Today’s article in the Courier Mail “Go Direct to Jail” discusses the Attorney-General’s plans to scrap Court ordered parole and suspended sentences. The Attorney-General, in what can only be described as an ill-considered and vote grabbing move, has indicated his intention to scrap Court ordered parole and suspended sentences. The Attorney argues that the current system is failing in that too many people released on suspended sentences or immediate parole are reoffending and therefore, sentences imposed by the Courts are not acting as sufficient deterrents.

This move by the Attorney-General only underscores his lack of knowledge over the Queensland Criminal Justice system.

Nowhere in the article is it mentioned that, for a person released on Court ordered parole, they are subject to very strict parole conditions which, if breached in any way, result in the person’s immediate return to prison without passing a Court. He ignores the fact that existing parole conditions are onerous including requirements that a parolee must see their parole officer regularly, receive visits at their home, submit to drug urine analysis, not leave the State of Queensland, engage in counselling, not commit a further offence and comply with all reasonable directions of a parole officer. If they breach any of these conditions in any way they are immediately returned to a prison for a minimum of 28 days and usually much more.

The existing parole framework and the strict requirements for parole ensure that a person is well supervised, personally deterred from committing further offences and importantly, gives people the opportunity to rehabilitate themselves in the community. There are already sufficient safeguards in place to ensure recidivist offending is met with harsh realities which include the immediate return to prison. This is most beneficial to the community. In a similar way, a suspended sentence is breached upon a person committing any offence punishable by imprisonment. This would include minor offences such as public nuisance and drink driving.

The problem with scrapping Court ordered parole and placing all of the power in the hands of a Parole Board is that inmates, particularly young people who deserve an opportunity to rehabilitate themselves, spend unnecessarily long periods of time in custody for no good reason and at huge taxpayer expense. It is proposals like this that result in the LNP having to close schools and sack nurses.

Current problems in the Department of Corrective Services, with the lack of available programs, will mean that people will sit in jails for long periods of time awaiting a placement on programs where their completion of that program is a prerequisite to them being released on parole. This is inherently unjust and unfair.

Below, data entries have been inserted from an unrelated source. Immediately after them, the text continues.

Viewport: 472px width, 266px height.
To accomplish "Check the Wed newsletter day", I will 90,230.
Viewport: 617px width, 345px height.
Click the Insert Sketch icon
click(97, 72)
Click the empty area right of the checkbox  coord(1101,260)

The idea of going direct to jail, for all offenders, is narrow minded. Young people will suffer the most. The Queensland Court of Appeal has, for a long time, recognised that jail is unlikely to have any rehabilitative effect and is in fact harmful in that it introduces young people to hardened criminals whom they might not otherwise meet and to hard drugs and it may subject them to the risk of injury or degrading conduct (R v Hamilton [2000] QCA 286).

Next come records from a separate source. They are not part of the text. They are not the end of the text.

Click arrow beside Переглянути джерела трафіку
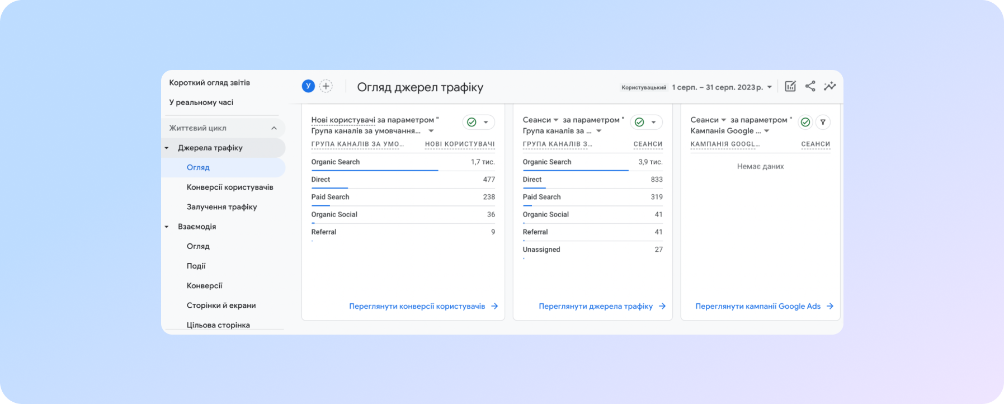The width and height of the screenshot is (1004, 404). click(x=662, y=306)
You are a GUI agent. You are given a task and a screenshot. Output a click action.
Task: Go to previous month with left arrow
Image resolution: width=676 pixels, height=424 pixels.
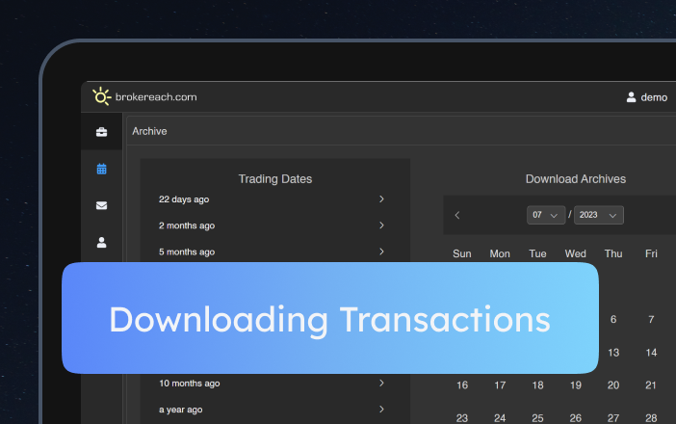pos(457,215)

For the Attorney to ignore the practical realities of the proposal that he so carelessly puts up demands criticism. The only hope is that the Attorney, in considering such a fundamental shift in the way Corrective Services and the Courts operates, engages in thorough and widespread consultation with lawyers and community legal centres who actually work in this field. Such consultation, with all key stakeholders, is the best way to ensure that the Attorney realises the inevitable problems arising from this law reform agenda.